Throw in Mosley's lawsuit against Conte for defamation, and it wouldn't be a reach to suspect that maybe Mosley's mind was elsewhere.

And as a constant reminder of the legal issues brought on by his involvement in BALCO, Mosley had his attorney, Judd Burstein, sitting next to him after Thursday's final news conference, referring all questions about the situation to him.

But if only BALCO were all there is.

Mosley also enters the fight having fired his father, Jack Mosley, as his trainer and replaced him with Nazim Richardson, who also trains Hopkins.

Mosley said the change in his corner has been smooth. It's the second time he and his father have split.

"[Richardson] sees a lot of different things; he watches a lot of films, watches a lot of fighters fight, amateur and professionally," Mosley said. "So I think that kind of rejuvenated me, bringing me back to life."

And there is still more. Mosley's marriage in shambles. He and his wife, Jin, who have three children together, have been having problems for months.

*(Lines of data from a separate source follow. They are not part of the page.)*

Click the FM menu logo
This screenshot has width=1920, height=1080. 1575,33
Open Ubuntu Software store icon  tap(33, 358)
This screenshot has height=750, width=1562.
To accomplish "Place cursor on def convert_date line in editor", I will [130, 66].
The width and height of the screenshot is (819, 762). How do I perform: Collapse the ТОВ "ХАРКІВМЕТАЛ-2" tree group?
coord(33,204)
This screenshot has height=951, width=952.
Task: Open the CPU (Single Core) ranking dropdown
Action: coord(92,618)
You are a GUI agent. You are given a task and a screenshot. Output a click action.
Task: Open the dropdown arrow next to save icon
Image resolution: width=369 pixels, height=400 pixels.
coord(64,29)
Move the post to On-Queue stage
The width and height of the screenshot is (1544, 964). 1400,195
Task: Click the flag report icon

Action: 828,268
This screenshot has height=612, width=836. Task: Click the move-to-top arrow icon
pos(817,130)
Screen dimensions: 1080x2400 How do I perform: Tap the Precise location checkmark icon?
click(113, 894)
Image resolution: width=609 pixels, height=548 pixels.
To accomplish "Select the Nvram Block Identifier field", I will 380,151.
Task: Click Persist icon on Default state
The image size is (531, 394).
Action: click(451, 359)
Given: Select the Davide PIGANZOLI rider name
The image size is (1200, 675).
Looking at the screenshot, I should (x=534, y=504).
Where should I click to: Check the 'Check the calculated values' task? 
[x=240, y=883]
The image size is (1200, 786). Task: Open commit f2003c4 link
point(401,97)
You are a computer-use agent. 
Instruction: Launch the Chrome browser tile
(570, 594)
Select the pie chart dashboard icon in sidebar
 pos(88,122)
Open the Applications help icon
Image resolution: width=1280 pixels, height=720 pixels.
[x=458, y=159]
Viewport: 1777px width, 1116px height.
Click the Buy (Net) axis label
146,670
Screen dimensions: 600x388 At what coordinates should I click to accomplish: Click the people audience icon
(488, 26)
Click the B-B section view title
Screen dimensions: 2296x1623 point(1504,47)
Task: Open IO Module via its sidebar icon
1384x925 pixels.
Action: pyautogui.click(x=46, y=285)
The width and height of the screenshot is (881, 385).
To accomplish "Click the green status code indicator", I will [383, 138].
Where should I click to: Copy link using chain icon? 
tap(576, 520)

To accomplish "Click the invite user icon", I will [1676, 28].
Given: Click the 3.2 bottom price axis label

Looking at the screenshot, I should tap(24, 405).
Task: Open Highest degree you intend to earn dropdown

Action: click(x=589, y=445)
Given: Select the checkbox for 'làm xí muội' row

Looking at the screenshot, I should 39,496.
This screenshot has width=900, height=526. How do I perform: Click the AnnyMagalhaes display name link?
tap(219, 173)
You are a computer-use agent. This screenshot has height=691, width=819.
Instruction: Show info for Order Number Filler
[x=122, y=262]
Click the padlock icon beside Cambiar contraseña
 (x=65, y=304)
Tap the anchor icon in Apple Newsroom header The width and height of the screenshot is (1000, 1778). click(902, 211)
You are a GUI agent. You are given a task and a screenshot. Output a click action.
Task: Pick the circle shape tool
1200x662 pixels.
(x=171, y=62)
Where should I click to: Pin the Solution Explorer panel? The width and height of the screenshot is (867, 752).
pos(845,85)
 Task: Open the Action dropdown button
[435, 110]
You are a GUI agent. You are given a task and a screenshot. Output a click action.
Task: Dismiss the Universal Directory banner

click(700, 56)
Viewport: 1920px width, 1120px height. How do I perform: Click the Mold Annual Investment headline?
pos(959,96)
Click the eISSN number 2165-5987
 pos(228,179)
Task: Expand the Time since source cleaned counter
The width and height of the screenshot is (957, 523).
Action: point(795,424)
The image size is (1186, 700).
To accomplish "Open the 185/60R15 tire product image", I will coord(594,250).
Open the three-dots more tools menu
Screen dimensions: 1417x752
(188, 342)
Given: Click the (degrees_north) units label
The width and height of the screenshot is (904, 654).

Jin Mosley has managed Shane's business affairs for several years, so it was telling that she was not in attendance at the news conference.

Mosley insists none of the issues has distracted him from preparing for Margarito. He said the isolation of training camp in Big Bear, Calif., kept him away from all of it.

"I keep myself away from all the drama," he said. "I put [the problems] in the box and shut them out and that's it. I don't think about that. I'm that type of person where I don't really look at what's going on or read anything about it. When I'm focusing on boxing, it's strictly boxing. I watch fight films, I sit and stretch, everything is about the fight and I kind of put everything else aside.

"People want to bring it up, and I don't even listen. My whole thing is Margarito, I don't even care."

Jack Mosley stood off to the side during the news conference but was there show support for his son even though he has been evicted from the corner.

"I think Shane is very calm and handling things great despite what people are saying," he said. "He's a strong person. He can function under adverse conditions. What I see and hear is that he's feeling good and ready to go."

Dan Rafael is the boxing writer for ESPN.com.